*WHAT IS EXPECTED*
The data below holds the lines to copy: everything from the line containing "Given: View details for 建筑规模" to the line containing "Select the HEA 300 export row", both ends included, set down exactly.

**********

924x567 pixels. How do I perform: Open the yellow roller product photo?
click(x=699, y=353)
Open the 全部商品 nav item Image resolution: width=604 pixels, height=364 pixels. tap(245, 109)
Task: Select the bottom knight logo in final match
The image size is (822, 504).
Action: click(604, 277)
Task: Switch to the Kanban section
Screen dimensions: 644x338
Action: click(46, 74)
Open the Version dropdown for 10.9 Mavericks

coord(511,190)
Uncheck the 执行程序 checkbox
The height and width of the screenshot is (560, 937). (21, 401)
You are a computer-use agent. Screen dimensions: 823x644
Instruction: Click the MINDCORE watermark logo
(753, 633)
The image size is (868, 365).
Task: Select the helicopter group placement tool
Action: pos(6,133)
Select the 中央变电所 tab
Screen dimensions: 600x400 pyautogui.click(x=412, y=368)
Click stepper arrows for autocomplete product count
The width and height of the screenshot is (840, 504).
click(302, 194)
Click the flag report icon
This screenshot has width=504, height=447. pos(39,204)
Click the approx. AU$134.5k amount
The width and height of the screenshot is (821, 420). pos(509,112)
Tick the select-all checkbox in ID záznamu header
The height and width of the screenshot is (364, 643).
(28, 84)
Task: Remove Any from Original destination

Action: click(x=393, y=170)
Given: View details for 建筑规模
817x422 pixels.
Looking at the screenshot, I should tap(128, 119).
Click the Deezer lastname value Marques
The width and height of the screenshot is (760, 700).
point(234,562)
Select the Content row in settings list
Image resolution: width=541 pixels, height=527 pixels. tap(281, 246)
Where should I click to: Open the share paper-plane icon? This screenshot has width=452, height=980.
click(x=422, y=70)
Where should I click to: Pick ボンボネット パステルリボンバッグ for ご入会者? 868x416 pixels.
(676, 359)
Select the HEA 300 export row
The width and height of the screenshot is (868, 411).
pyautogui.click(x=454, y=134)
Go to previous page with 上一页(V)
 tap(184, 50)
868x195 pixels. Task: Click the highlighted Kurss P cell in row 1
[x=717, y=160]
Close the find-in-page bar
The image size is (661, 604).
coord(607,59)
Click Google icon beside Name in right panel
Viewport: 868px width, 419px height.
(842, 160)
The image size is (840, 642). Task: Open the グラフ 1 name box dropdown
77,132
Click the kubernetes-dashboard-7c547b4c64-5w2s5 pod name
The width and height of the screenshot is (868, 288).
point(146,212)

**********

*WRITTEN ANSWER*
Given: View details for 建筑规模
817x422 pixels.
Looking at the screenshot, I should tap(128, 119).
Click the Deezer lastname value Marques
The width and height of the screenshot is (760, 700).
point(234,562)
Select the Content row in settings list
Image resolution: width=541 pixels, height=527 pixels. tap(281, 246)
Where should I click to: Open the share paper-plane icon? This screenshot has width=452, height=980.
click(x=422, y=70)
Where should I click to: Pick ボンボネット パステルリボンバッグ for ご入会者? 868x416 pixels.
(676, 359)
Select the HEA 300 export row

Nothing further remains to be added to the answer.